## The problem
When the line containing "[Page FB My Shanti] (483, 998)" appears in the data below, begin copying there and stop only after the line containing "[Partager sur WhatsApp] (819, 854)".

------ Excerpted records

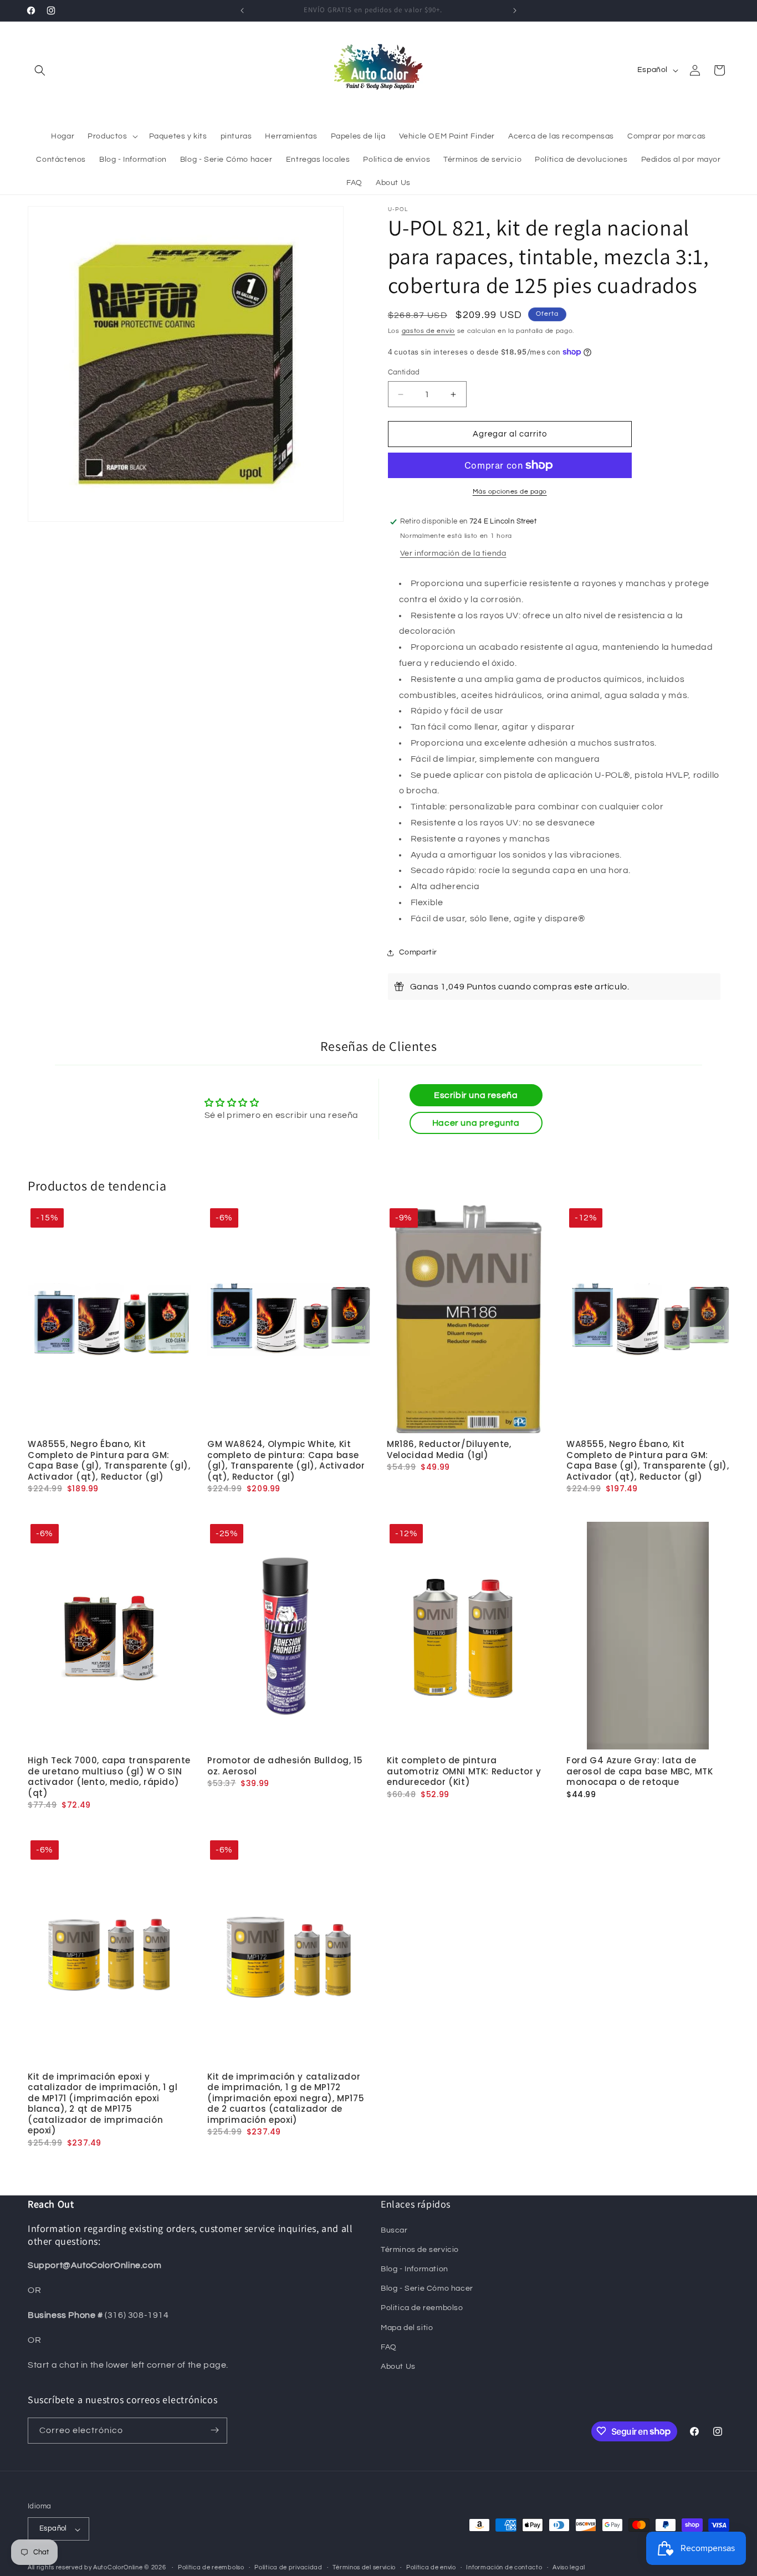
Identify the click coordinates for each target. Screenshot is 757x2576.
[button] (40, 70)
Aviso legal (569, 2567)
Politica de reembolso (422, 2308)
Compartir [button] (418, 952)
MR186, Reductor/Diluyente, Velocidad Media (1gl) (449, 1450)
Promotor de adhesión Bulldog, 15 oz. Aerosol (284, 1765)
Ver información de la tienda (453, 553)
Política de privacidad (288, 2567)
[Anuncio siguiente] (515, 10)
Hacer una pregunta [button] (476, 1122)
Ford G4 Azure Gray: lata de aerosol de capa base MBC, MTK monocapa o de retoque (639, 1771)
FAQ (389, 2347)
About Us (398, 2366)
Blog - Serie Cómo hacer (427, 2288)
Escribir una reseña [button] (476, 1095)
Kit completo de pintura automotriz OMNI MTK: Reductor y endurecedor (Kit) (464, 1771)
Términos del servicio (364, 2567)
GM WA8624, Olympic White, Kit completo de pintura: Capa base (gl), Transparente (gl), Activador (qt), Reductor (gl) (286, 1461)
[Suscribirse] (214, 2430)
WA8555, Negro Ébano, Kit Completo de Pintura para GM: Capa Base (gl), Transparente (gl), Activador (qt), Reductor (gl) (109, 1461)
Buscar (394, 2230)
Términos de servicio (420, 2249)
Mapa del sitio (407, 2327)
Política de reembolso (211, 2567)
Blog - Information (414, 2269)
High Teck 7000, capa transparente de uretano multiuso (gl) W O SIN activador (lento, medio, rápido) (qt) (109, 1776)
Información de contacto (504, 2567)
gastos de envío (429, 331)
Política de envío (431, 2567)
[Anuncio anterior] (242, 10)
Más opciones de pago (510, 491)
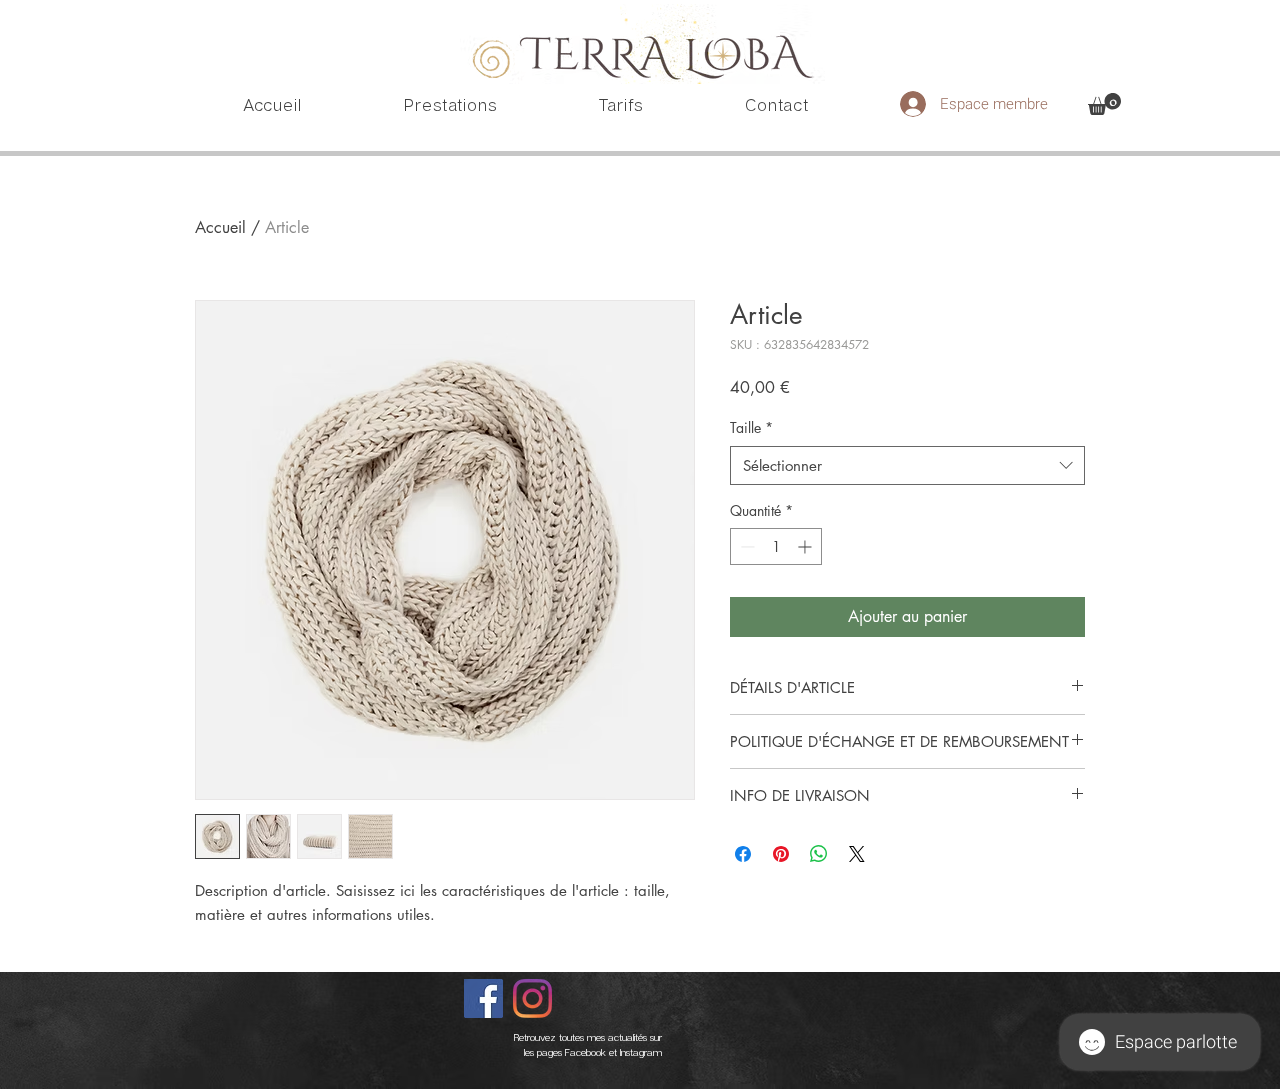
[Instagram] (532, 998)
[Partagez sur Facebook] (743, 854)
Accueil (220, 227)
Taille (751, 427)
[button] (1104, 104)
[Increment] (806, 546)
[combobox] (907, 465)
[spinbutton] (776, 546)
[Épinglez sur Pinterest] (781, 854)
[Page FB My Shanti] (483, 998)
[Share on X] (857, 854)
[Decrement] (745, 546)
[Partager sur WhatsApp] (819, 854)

------------
------ Excerpted records

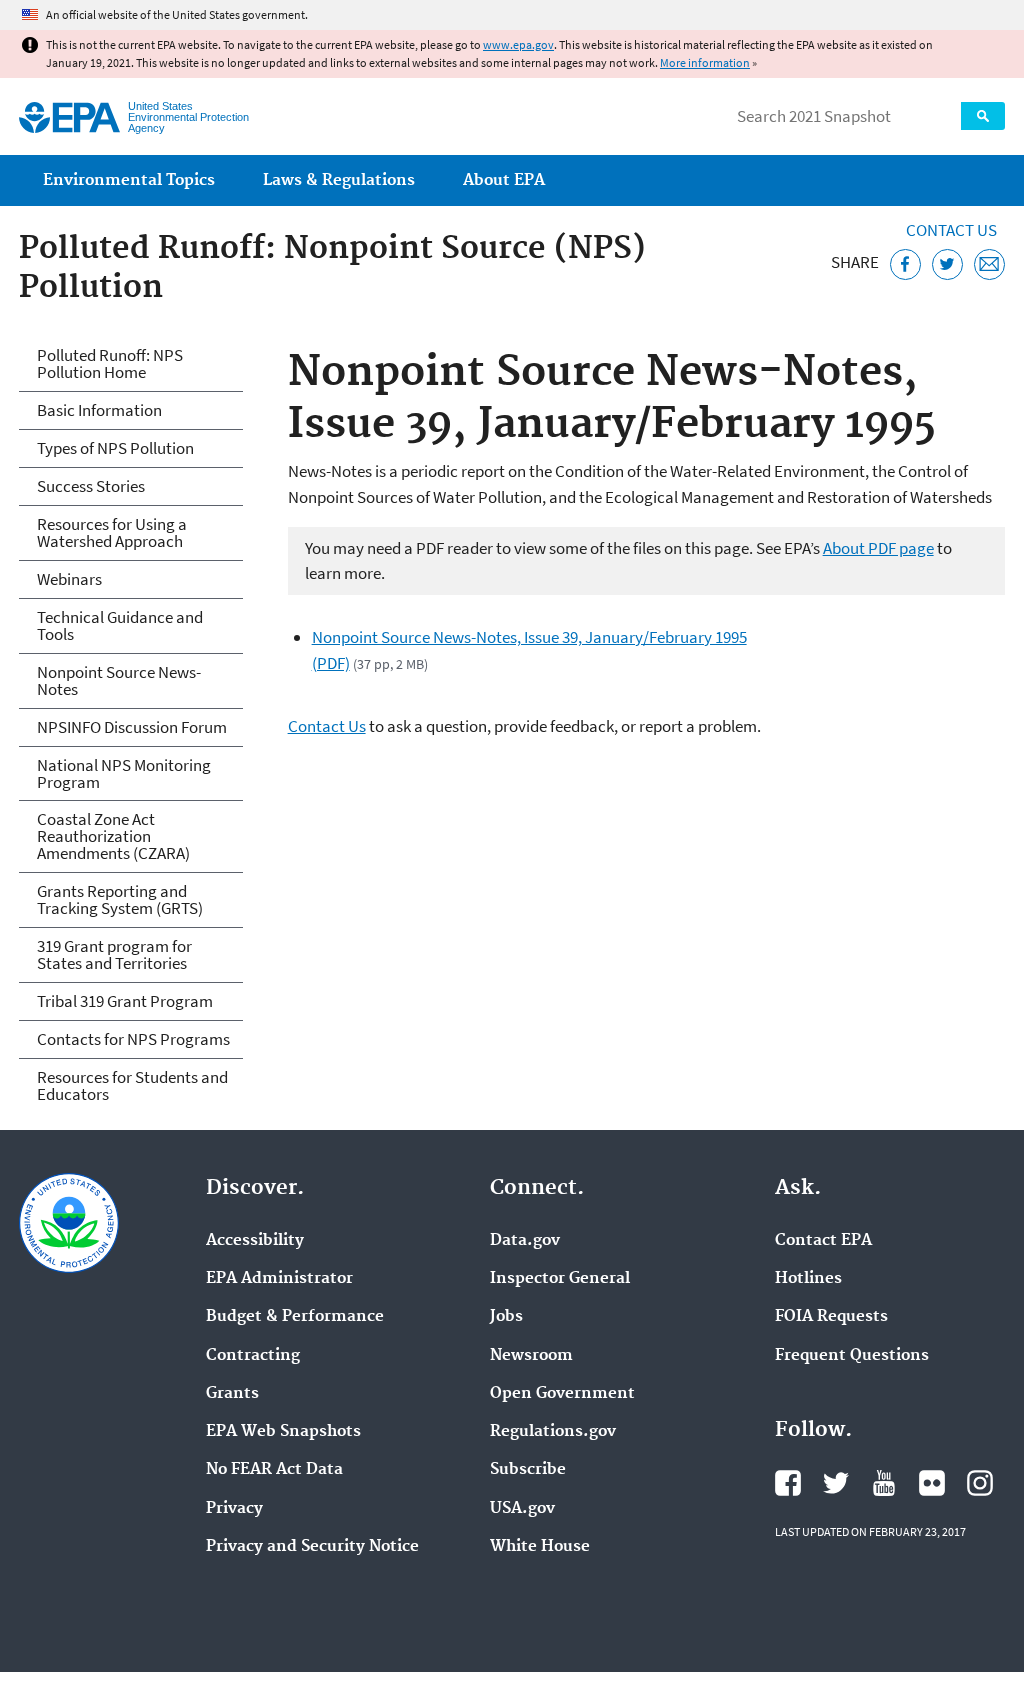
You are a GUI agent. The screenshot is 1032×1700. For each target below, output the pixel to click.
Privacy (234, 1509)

------------
------ Excerpted records

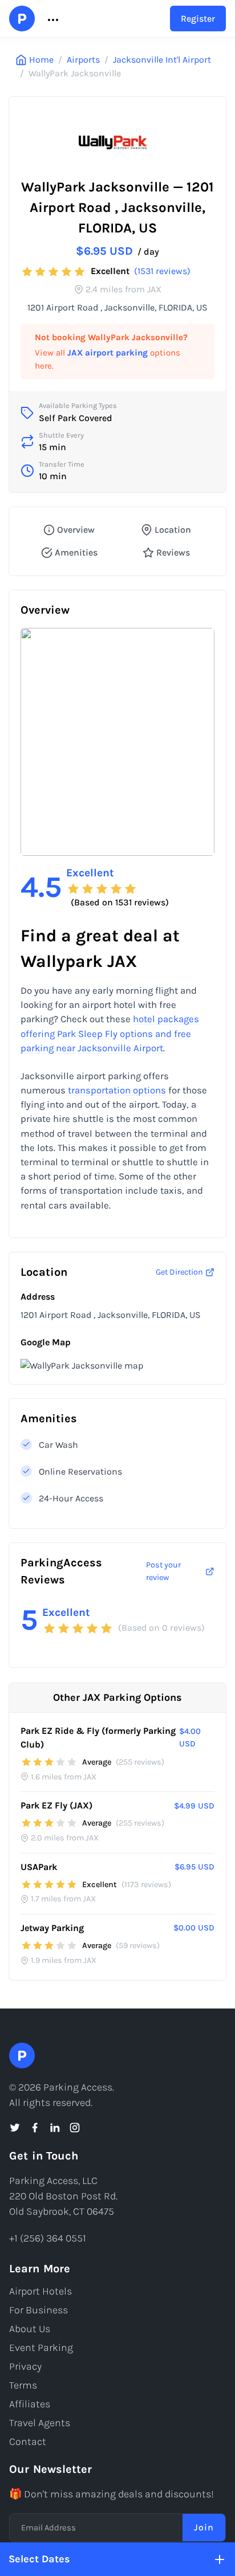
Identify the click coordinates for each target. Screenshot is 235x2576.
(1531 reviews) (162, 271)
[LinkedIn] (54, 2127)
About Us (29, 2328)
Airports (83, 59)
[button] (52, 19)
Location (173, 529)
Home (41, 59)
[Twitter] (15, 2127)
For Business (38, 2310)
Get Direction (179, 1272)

------------

## Result
[Page FB My Shanti] (483, 998)
[Share on X] (857, 854)
[Decrement] (745, 546)
[Partager sur WhatsApp] (819, 854)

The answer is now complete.